**WORK ORDER**
Search the records for the word "agent" and pick out every line that has it.

++++++++

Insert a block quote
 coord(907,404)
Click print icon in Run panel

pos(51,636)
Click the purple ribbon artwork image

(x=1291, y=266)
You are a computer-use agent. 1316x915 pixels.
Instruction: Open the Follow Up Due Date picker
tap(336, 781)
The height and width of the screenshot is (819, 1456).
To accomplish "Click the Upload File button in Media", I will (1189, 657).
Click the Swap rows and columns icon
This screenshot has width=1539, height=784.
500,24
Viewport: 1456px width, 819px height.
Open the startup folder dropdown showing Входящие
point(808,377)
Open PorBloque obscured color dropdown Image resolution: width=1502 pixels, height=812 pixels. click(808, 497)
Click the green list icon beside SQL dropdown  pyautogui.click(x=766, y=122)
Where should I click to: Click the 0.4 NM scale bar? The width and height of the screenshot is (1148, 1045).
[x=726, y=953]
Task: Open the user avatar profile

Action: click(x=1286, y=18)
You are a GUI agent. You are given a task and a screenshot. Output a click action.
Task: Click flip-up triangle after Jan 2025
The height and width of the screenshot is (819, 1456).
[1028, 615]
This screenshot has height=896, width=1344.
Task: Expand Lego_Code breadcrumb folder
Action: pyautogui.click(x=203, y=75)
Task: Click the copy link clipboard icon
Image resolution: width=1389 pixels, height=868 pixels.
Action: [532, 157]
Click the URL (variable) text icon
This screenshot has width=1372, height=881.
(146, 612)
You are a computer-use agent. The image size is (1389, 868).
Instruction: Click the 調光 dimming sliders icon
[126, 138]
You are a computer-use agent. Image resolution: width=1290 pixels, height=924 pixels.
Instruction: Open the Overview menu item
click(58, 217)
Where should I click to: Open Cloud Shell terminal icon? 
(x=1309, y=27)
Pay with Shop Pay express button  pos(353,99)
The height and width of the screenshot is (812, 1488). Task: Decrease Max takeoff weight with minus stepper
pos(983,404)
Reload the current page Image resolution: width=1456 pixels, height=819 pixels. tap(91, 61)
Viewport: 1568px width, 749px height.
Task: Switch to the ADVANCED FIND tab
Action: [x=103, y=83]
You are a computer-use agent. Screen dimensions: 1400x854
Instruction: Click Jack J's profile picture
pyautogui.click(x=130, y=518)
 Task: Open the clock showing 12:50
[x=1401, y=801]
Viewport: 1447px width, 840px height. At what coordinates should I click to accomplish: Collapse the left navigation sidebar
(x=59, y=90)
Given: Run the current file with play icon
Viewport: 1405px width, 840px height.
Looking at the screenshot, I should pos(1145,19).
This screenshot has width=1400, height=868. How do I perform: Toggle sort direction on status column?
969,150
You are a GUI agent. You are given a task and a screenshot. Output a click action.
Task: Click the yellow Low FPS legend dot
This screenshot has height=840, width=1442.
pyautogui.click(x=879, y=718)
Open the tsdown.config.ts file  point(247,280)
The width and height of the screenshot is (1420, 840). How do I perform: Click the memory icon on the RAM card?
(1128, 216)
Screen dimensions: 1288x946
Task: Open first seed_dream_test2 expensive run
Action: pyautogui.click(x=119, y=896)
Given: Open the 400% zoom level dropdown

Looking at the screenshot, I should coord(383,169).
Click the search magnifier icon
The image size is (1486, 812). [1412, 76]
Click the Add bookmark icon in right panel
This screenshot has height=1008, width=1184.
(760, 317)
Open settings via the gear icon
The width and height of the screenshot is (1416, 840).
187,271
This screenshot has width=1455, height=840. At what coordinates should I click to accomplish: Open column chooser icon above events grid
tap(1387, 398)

++++++++

**RESULT FOR THIS TASK**
You are a computer-use agent. 1316x915 pixels.
You are a GUI agent. You are given a task and a screenshot. Output a click action.
You are a computer-use agent. The image size is (1389, 868).
You are a computer-use agent. Image resolution: width=1290 pixels, height=924 pixels.
You are a computer-use agent. Screen dimensions: 1400x854
You are a GUI agent. You are given a task and a screenshot. Output a click action.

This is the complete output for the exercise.